As an alternative, and if your mill drill has a tilting head, you could cut a rack with simple square ended end mills. First cut would be to full depth and the width of the root with the head at the normal 90 degrees. Then tiltthe head one way to the pressure angle and do one tooth face. Finally tilt the other way (or reverse the rack) and do the other face. A nice touch would be to use a cutter with a corner radius to leave a fillet at the root. You might also use a wider cutter to rough out to half depth first. This would leave less for the small diameter cutter(s) to remove. Probably better for brass than steel.

I also think you could make a special end mill with a tapered shape that matches the tooth form. Since a rack has straight faces on the teeth, this should be relatively easy.

Either of these two methods would allow the rack to be setup along the length of the table but you would have to feed with the cross feed so CNC or at least power feed there would be nice.

Paul A.

dsergison
08-12-2005, 01:49 PM
http://www.mech.uwa.edu.au/DANotes/gears/generation/generation.html

I just posted for a general reference. it's the best site I'vs seen on gear teeth.

Arnak
08-12-2005, 02:12 PM
Hi,

The comment on the single tooth hob was just that if you don't already own a suitable cutter or want to save money perhaps you could make one.

That's just my empty wallet talking. 8-((

Arnak

Carl
08-12-2005, 02:13 PM
If you have access to a lathe with a good size center to center dimension, maybe you could mount the cutter centered on a long arbor between centers and mount the rack stock on the cross slide at the proper height to give proper depth of cut.

Lock the carriage and take the first cut. With a dial indicator on the carriage, unlock it and use the indicator to move the carriage the correct distance for the next cut. Lock the carriage and take the second cut. Repeat as needed.

John Stevenson
08-12-2005, 06:07 PM
Arnak,

No problem if you wnat to make one. The profile for a rack cutter is straight sided with an angle of 14-1/2 degrees or 20 degrees depending on the type.

As someone else has pointed out you could use a tapered slot drill or end mill if you can get the correct taper and tip size.

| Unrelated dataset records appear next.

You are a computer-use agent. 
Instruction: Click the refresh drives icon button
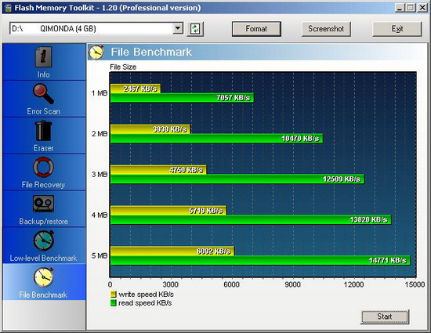coord(195,28)
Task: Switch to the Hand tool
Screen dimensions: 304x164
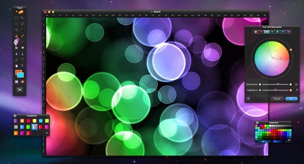Action: [17, 65]
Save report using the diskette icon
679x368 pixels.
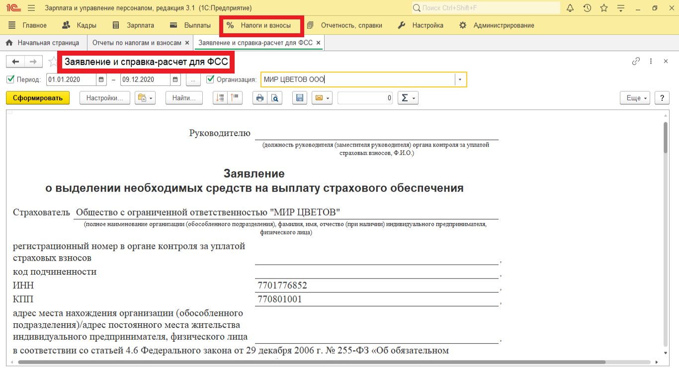click(300, 98)
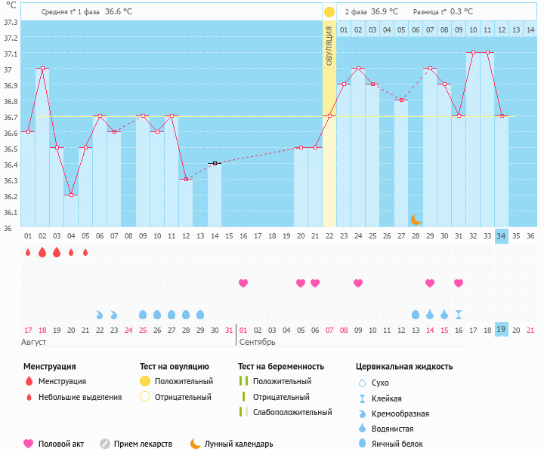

This will be the stumbling block in getting those two to match. Tapered end mills are available off the shelf J&L do them from 1 degree up to about 12 in ones then the tend to go in 2's or 5's.
Only snag is with these the tips are about 3/32 or 1/8", OK for doing a 10DP rack but not a lot of good at myford size levels.

Again you can cheat and make a home made one.
You can even use a 'D'bit if you mill the bulk out first.

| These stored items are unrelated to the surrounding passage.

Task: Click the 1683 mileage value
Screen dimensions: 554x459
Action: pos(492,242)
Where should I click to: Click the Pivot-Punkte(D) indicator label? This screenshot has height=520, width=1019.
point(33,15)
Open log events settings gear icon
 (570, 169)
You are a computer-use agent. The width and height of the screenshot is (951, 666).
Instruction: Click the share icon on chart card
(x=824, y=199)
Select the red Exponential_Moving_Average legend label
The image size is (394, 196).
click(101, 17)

Here's one I did earlier http://bbs.homeshopmachinist.net//biggrin.gif

http://homepage.ntlworld.com/stevenson.engineers/lsteve/files/helical%20gear.jpg

This was a "get John out the sh*te job" brass helical that needed to be done whilst a new one was ordered [ in fact it's still runing from 3 years ago http://bbs.homeshopmachinist.net//biggrin.gif ]
Milled on a 4th axis on the CNC but besides that it proves that a simple 'D' cutter turned up with a form button will work.

John S.

Bond
08-12-2005, 11:25 PM
Just a thought but boats use a rack & pinion you can go to boat salvage.

Allan Waterfall
08-13-2005, 02:57 AM
<font face="Verdana, Arial" size="2">Originally posted by Carl:
If you have access to a lathe with a good size center to center dimension, maybe you could mount the cutter centered on a long arbor between centers and mount the rack stock on the cross slide at the proper height to give proper depth of cut.

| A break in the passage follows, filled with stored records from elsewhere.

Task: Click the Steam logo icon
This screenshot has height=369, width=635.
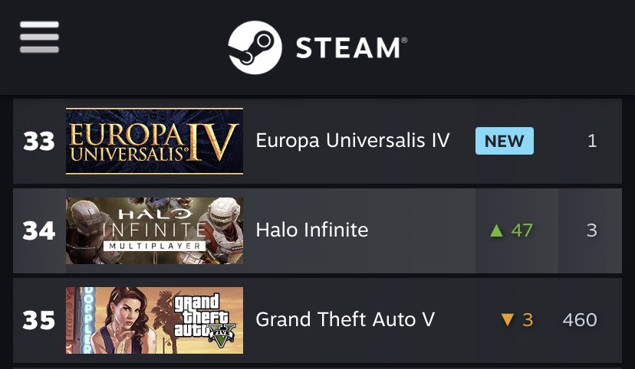Action: click(x=255, y=47)
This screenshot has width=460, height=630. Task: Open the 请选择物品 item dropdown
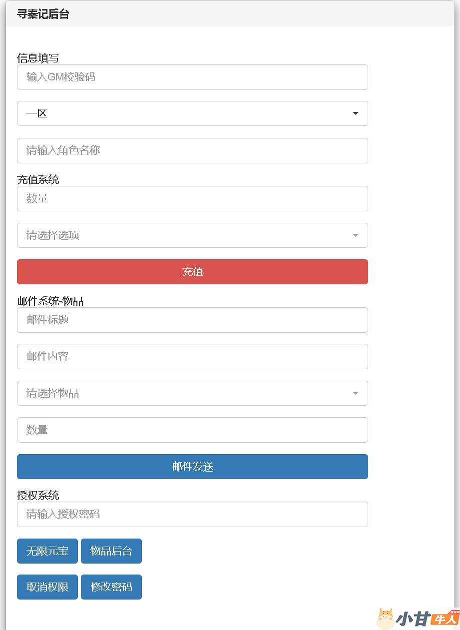[x=192, y=393]
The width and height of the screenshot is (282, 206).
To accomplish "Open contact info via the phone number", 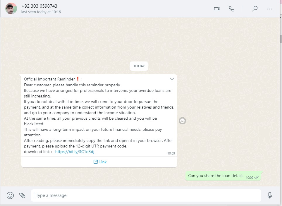I will click(x=39, y=6).
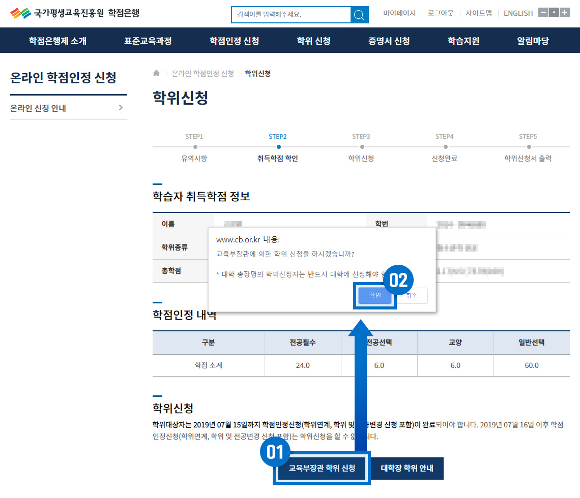Open the 학점인정 신청 menu
580x498 pixels.
pos(234,41)
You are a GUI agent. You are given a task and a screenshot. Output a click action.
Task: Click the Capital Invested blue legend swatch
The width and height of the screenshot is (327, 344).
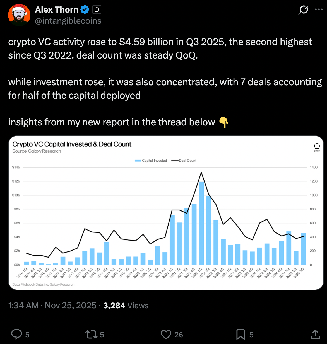tap(138, 161)
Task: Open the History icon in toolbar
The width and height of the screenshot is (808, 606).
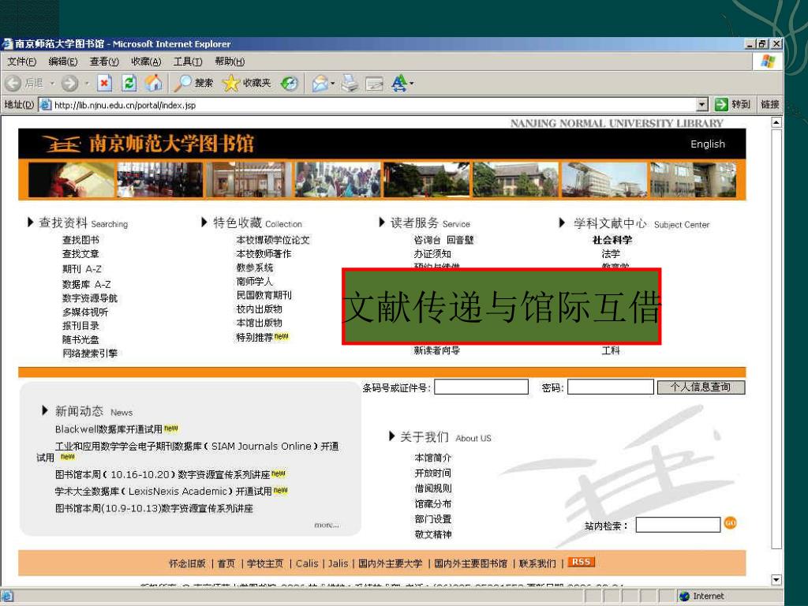Action: 290,83
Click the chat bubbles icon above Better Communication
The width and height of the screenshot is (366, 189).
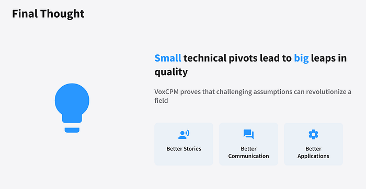[248, 134]
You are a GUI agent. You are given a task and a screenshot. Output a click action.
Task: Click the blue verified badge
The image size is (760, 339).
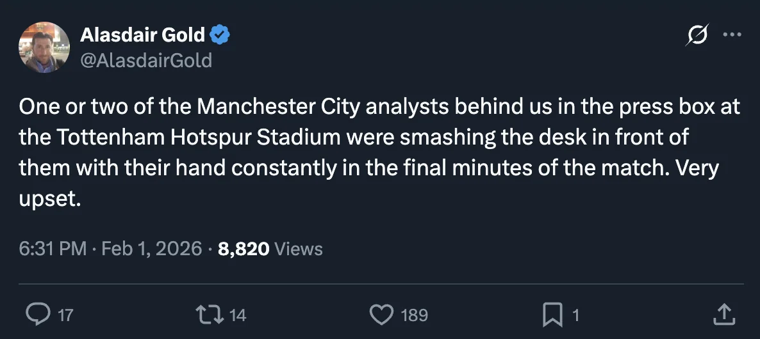pyautogui.click(x=221, y=35)
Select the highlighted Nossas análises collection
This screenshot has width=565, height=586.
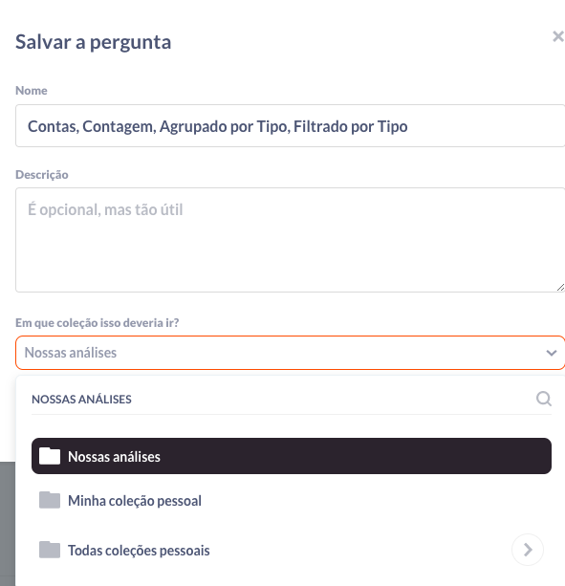(292, 456)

Lock the carriage and take the first cut. With a dial indicator on the carriage, unlock it and use the indicator to move the carriage the correct distance for the next cut. Lock the carriage and take the second cut. Repeat as needed.</font>

Something like this?
http://bbs.homeshopmachinist.net//Forum1/HTML/010482.html

Allan

Arnak
08-13-2005, 05:14 AM
Hi Guys,

Thanks for all the great suggestions and brilliant photo's.

I should have enough info there to get started now!

Arnak

Al Messer
08-13-2005, 08:54 AM
Arnak, I'd vore for using the Shaper, if you have access to one.